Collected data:
- Opening Delimiter -

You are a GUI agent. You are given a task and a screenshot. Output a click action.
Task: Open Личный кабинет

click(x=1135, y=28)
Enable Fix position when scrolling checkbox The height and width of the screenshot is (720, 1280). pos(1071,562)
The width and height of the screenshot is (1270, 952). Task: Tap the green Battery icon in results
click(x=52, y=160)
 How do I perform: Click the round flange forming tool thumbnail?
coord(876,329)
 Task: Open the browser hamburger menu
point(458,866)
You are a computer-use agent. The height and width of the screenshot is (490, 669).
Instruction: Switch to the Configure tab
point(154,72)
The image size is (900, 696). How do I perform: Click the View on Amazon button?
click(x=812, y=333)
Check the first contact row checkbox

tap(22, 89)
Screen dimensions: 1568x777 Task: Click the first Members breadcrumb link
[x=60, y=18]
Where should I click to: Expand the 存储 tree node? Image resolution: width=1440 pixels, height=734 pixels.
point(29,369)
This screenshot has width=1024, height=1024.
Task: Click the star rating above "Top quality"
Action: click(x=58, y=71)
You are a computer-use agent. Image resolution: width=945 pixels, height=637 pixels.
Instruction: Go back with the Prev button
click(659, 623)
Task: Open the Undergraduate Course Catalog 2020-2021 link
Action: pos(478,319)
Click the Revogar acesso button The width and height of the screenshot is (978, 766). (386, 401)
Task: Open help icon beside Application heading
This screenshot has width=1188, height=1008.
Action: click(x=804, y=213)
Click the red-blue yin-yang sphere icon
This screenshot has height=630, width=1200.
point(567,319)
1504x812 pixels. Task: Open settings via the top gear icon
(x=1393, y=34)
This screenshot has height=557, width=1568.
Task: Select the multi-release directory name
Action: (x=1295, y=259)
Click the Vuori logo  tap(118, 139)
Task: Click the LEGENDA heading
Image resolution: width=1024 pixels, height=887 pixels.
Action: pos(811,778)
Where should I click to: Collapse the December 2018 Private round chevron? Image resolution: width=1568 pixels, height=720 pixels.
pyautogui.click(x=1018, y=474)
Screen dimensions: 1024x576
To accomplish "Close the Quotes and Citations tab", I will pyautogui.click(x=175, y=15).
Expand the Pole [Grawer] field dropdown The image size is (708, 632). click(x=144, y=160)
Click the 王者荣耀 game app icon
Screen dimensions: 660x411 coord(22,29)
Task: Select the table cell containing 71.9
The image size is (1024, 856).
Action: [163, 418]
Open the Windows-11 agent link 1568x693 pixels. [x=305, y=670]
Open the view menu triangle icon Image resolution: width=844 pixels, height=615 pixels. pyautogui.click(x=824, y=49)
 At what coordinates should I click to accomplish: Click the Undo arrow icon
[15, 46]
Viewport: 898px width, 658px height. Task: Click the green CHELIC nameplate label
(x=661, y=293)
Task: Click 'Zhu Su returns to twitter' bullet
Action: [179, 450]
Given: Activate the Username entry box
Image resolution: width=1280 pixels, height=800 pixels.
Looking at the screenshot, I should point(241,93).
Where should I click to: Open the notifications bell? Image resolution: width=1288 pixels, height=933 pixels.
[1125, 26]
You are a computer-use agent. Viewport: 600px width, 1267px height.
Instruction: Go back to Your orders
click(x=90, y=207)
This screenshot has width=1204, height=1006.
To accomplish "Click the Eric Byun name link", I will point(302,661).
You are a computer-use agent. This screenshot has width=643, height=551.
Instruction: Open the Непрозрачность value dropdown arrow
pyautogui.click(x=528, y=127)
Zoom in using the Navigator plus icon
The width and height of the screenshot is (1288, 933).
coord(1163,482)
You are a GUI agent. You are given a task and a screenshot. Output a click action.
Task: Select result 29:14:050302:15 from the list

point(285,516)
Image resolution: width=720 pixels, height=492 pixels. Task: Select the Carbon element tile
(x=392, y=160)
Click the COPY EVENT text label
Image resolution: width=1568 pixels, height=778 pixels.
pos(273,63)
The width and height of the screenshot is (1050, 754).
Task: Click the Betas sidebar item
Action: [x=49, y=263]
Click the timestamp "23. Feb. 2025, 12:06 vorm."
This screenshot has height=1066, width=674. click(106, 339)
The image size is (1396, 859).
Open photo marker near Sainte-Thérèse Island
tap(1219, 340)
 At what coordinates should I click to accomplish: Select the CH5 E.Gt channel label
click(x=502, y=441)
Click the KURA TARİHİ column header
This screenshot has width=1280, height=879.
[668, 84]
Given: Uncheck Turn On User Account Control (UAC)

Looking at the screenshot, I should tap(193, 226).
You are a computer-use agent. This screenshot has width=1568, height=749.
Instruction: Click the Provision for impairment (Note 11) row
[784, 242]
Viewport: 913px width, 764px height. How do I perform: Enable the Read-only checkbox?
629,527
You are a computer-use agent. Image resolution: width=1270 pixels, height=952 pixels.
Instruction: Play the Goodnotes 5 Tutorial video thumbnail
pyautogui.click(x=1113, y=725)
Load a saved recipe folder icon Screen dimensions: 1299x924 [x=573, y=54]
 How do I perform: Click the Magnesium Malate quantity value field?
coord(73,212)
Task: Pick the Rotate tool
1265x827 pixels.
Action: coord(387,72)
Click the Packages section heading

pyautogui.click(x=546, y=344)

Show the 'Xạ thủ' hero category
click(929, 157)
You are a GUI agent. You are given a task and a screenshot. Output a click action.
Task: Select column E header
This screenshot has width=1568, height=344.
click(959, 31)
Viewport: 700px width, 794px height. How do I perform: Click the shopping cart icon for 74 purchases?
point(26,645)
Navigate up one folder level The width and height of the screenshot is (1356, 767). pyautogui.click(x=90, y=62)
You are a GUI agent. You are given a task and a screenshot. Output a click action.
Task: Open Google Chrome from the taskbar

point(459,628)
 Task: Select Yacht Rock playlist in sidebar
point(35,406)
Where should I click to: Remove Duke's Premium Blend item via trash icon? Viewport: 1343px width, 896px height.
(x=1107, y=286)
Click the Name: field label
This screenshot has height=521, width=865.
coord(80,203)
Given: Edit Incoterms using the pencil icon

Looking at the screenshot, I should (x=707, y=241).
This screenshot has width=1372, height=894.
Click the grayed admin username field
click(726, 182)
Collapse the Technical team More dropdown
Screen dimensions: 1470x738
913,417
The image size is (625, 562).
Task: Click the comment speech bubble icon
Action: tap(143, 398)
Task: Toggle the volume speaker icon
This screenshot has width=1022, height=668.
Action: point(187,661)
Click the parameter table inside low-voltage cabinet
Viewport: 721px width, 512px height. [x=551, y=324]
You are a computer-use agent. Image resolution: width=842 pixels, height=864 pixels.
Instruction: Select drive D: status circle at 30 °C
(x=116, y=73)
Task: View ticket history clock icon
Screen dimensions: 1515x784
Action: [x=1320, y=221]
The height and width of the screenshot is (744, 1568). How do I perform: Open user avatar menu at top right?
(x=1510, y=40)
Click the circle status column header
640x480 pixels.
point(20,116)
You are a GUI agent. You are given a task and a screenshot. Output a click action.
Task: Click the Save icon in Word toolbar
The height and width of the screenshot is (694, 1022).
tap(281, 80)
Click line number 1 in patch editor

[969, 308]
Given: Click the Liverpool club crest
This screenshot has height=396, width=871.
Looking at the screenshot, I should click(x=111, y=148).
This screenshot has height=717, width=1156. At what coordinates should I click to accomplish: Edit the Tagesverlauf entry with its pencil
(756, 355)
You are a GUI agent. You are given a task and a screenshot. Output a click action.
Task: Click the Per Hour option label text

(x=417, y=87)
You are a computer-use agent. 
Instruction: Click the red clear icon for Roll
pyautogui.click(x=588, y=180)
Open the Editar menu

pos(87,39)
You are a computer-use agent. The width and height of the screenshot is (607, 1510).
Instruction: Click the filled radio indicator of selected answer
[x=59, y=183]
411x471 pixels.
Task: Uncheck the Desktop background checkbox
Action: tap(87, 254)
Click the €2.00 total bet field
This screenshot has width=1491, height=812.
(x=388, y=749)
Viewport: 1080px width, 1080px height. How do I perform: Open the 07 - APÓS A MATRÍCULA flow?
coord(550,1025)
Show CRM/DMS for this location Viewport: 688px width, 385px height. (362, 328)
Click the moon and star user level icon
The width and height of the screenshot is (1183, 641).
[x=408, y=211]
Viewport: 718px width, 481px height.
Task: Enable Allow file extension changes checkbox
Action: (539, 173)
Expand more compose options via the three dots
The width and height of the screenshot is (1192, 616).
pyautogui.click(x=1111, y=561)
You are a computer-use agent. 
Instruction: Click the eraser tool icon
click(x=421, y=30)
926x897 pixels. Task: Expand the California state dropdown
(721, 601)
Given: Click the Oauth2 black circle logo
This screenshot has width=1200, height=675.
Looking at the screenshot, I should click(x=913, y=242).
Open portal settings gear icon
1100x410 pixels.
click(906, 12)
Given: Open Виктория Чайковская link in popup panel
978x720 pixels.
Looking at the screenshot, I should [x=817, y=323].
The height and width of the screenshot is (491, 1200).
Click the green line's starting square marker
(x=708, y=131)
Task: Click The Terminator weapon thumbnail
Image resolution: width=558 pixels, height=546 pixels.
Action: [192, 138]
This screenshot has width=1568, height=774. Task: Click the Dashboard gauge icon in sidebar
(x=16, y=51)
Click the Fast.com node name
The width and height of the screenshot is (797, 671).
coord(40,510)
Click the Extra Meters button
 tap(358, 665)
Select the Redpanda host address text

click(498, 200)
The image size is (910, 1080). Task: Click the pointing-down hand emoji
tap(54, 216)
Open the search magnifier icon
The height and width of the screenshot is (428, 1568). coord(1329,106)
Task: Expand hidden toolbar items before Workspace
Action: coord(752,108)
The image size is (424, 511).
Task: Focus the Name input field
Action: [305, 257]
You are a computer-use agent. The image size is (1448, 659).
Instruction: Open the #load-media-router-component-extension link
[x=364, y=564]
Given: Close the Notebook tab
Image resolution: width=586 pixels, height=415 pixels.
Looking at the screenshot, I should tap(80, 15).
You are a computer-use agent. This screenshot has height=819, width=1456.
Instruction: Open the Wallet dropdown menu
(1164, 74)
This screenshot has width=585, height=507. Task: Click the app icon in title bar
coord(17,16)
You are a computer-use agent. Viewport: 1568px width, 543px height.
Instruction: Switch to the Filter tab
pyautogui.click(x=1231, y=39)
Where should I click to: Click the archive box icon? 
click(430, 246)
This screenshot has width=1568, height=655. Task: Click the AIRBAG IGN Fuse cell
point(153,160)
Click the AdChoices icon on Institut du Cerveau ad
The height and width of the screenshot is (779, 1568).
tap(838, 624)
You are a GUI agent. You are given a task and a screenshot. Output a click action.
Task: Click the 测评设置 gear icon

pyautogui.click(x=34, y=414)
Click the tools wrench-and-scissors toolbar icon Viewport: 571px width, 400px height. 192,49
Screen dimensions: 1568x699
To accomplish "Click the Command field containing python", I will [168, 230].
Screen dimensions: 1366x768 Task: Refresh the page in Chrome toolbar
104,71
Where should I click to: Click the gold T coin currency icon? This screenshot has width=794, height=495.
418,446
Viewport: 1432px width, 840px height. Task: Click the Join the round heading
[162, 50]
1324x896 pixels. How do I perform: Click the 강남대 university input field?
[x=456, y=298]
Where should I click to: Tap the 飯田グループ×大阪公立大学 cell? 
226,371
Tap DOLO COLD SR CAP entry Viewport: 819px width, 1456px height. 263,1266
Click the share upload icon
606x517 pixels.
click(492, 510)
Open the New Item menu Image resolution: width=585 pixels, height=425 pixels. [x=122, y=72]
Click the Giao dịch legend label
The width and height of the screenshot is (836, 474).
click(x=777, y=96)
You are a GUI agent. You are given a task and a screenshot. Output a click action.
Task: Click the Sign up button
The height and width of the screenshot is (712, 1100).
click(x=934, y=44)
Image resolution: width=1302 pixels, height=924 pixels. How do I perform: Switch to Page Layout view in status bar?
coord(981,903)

- Closing Delimiter -

# [HOW TO COMPLETE THIS TASK]
Each line of the data that holds "logo" should be reported.

# [SOLUTION TO THE PROBLEM]
Click the Vuori logo  tap(118, 139)
Given: Click the Oauth2 black circle logo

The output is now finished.